Former MemberFormer Member Posts: 1,876,323 The Mix Honorary Guru
Hi. New to the forum.

I recently joined a dating site called . I used to be on it before but deleted my profile as I got bored of not receiving any replies.

I rejoined because I feel lonely, and I guess what you call, desperate for a girlfriend. I don't want to be lonely any more. I want a relationship!

I have this on my profile what I like and what sort of girl I'm looking for.

"I re-joined this site to try again and because I can't seem to find a girlfriend face-to-face and probably because I'm shy.
I am caring, loving and I'm a good listener. I have been told that I'm sweet and cute. I am in full-time employment, working in Skipton. I'm looking for another job. I would like to work for the MoD but I can't find anything.
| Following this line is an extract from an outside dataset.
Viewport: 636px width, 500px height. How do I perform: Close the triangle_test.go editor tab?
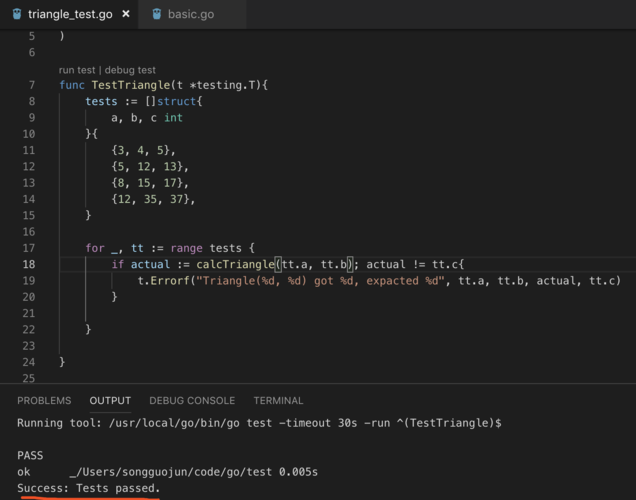click(x=125, y=15)
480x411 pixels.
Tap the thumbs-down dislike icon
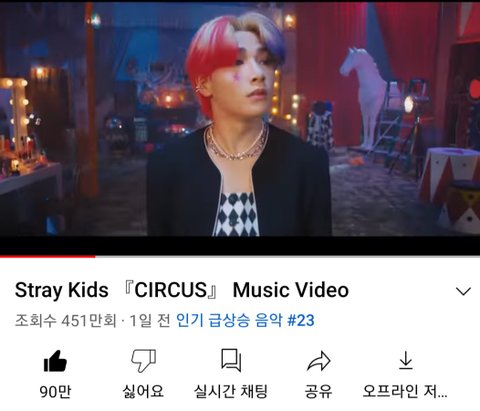[143, 361]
I'm interested in photography, cycling, walking in the Yorks Dales, computing and two other hobbies which I know you won't be interested in. I enjoy a wide variety of music and films.

I'm looking for someone who is between 19 and 26 who is caring, lovable, trustworthy, doesn't cheat, is open to new ideas/hobbies and has a good sense of humour. Maybe we could work together and try and turn me un-shy!

If we get along ok, maybe we could turn it into a serious relationship and settle down with each other. But of course we have to get to know each and date for quite a while.

I know that I may not be prince charming, but surely there must be SOMEONE who lives near me who likes me for who I am and even thinks "Hey he's cute/good-looking. I want to get to know him".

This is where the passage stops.